November 28, 2017 – Over a year after the ‘Grand Bargain’, local humanitarian actors renew calls for direct funding and investment for local capacity response, reveals the Humanitarian Leadership Academy’s new publication at the World Humanitarian Action Forum.
The Humanitarian Leadership Academy and the British Red Cross released today at the World Humanitarian Action Forum a new publication: “Local Humanitarian Action in Practice: Case Studies and Reflections of Local Humanitarian Actors”, which highlights successes and the unique challenges faced by local humanitarian actors. The publication is launched over a year after the Grand Bargain commitments were affirmed by the international community.
Agreed at the World Humanitarian Summit in May 2016, the Grand Bargain commits donors and aid organisations to allocate global humanitarian funding by at least 25% to local humanitarian responders by 2020, remove barriers to partnerships, and provide multi-year funding for institutional capacity to ensure continuity in humanitarian response.
The case studies highlight the experiences of 10 national and local humanitarian organisations across Central and South Africa, the Horn of Africa, the Middle East, and South and South-East Asia that have led or managed humanitarian response. These local actors operate in areas that are highly vulnerable to recurrent natural and climate-induced disasters, instability, civil conflict, and other emergencies.
The publication affirms what is being recognised by international and local organisations, that locally-led responses have critical advantages. These include better access to and deeper connections with affected people and local structures; greater understanding of the relevant geopolitical and cultural context; and a clearer view of what needs to be done in response to a crisis.
In the foreword, Dr. Jemilah Mahmood, IFRC Under Secretary-General and Chair of the Academy, emphasises the need to “play to the to the strengths of each actor and building complementarity and an appropriate balance between local, national, and international humanitarian assistance. It also means respecting local actors, working with local actors based in principled partnerships, and focusing our collective efforts on ensuring strong, sustainable, relevant, effective local organisations.”

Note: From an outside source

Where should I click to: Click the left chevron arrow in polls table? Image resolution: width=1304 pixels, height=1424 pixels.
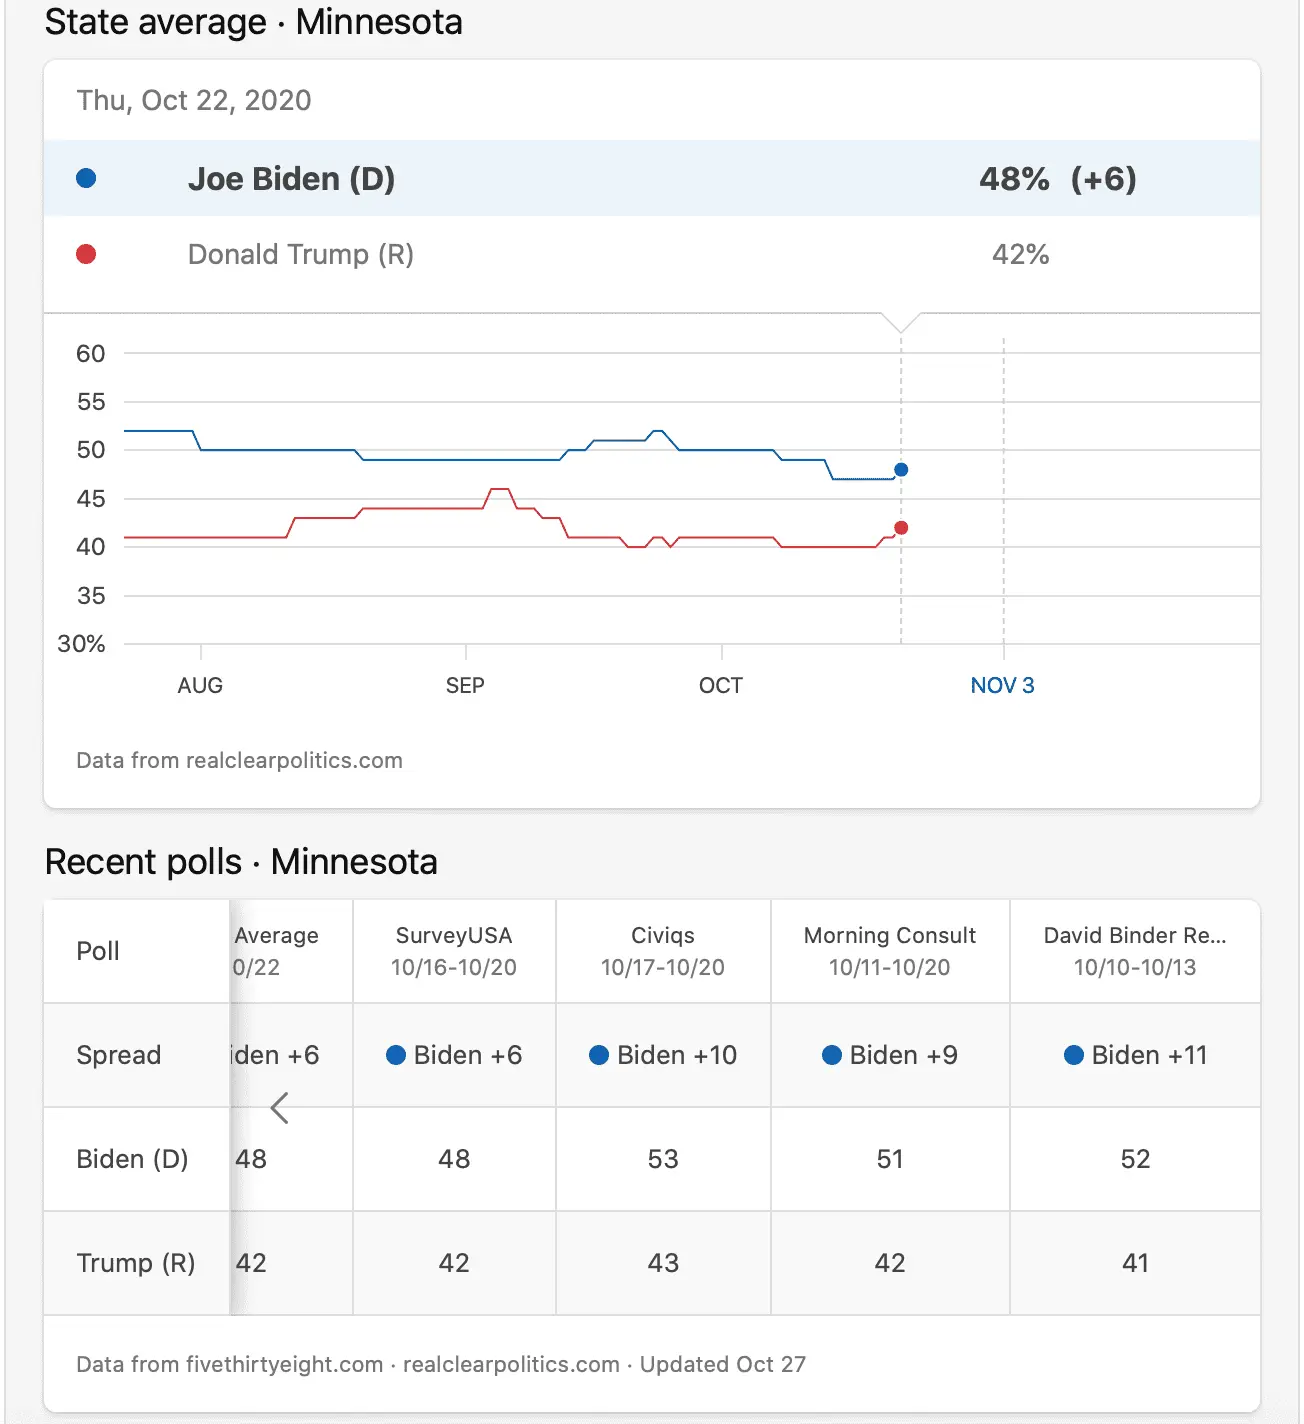280,1108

Local actors featured reiterated that change must happen at all fronts. As Mr. Belal Hossain, Director for Disaster Risk Management of the Bangladesh Red Crescent Society notes,
“Lasting impact requires a change in the mindset of the government and the population, including those affected by crises. But this will not happen overnight.”
Despite successes demonstrated by the case studies, the publication reveals that in many situations, these same actors continue to face obstacles to greater autonomy and sustainability. In many countries, local humanitarian actors still find barriers to locally-led humanitarian response, such as access to secure and predictable funding, local actors being regarded as service delivery providers, and reluctance of some international agencies to invest in capacity strengthening and long-term partnerships. The publication notes that challenges from the international aid mechanism, which maintains control on how support from the international community is provided and how resources are distributed.

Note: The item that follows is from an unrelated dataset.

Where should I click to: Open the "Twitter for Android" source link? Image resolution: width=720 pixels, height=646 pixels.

Ms. Halima Adan, Programme Manager at Save Somali Women and Children in Somalia emphasises:
“Sustainability is not yet a reality in Somalia. Long-term partnerships need to be pursued to help rebuild trust and deliver better services through mechanisms such as consortium based approaches and multi-year funding, with elements of capacity-development.”

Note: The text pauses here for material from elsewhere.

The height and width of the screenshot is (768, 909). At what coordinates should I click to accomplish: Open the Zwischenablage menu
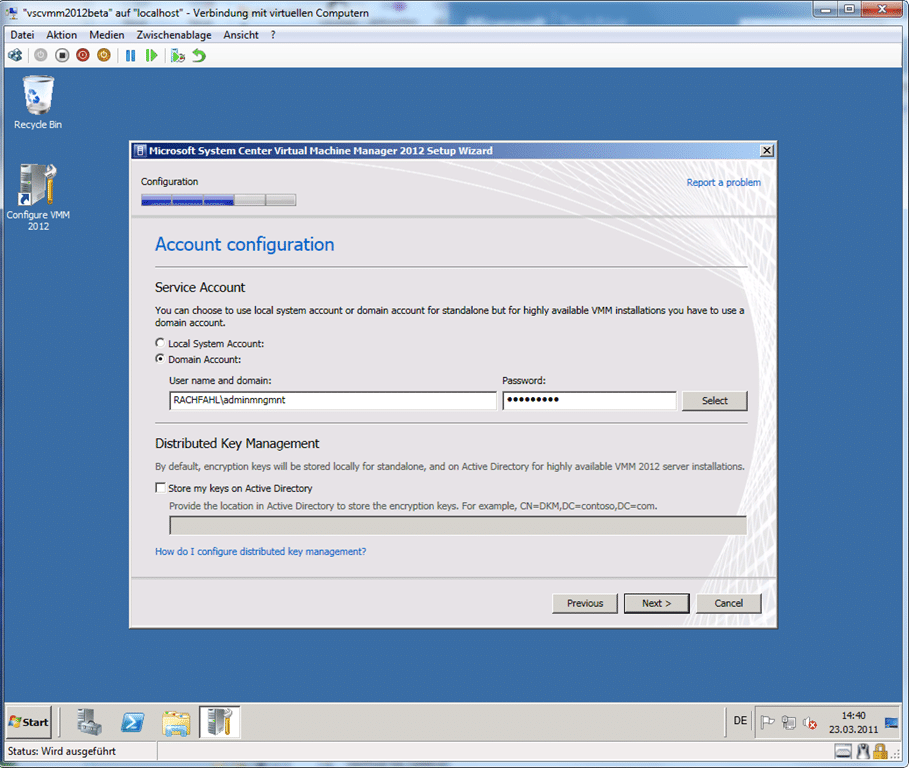(x=174, y=35)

Through these case studies, the research hopes to influence institutions at the global level to actively involve local actors in policy-making and implementation of global humanitarian aid.
With the increasing shift to a resilience approach, the study demonstrates how local humanitarian actors are finding ways to introduce innovations, such as the effective use of technology and cash programming for early warning-early action, improved sustainability through private sector collaboration, social enterprise development and provision of technical service, and an ambition to establish a pool of future local humanitarian aid professionals.
Ms. Pansy Tun Thein, Executive Director of the Local Resource Center in Myanmar closes:
“To do things differently, international actors must learn to work with the local actors; they must learn to trust and give them opportunities to take the lead where relevant, as they know the country context and understand the culture.”
Local humanitarian actors are not just ready to lead the way—they are already doing so. To make the Grand Bargain commitments a reality, it is time for the international community to step up and invest their resources where they can make the biggest difference.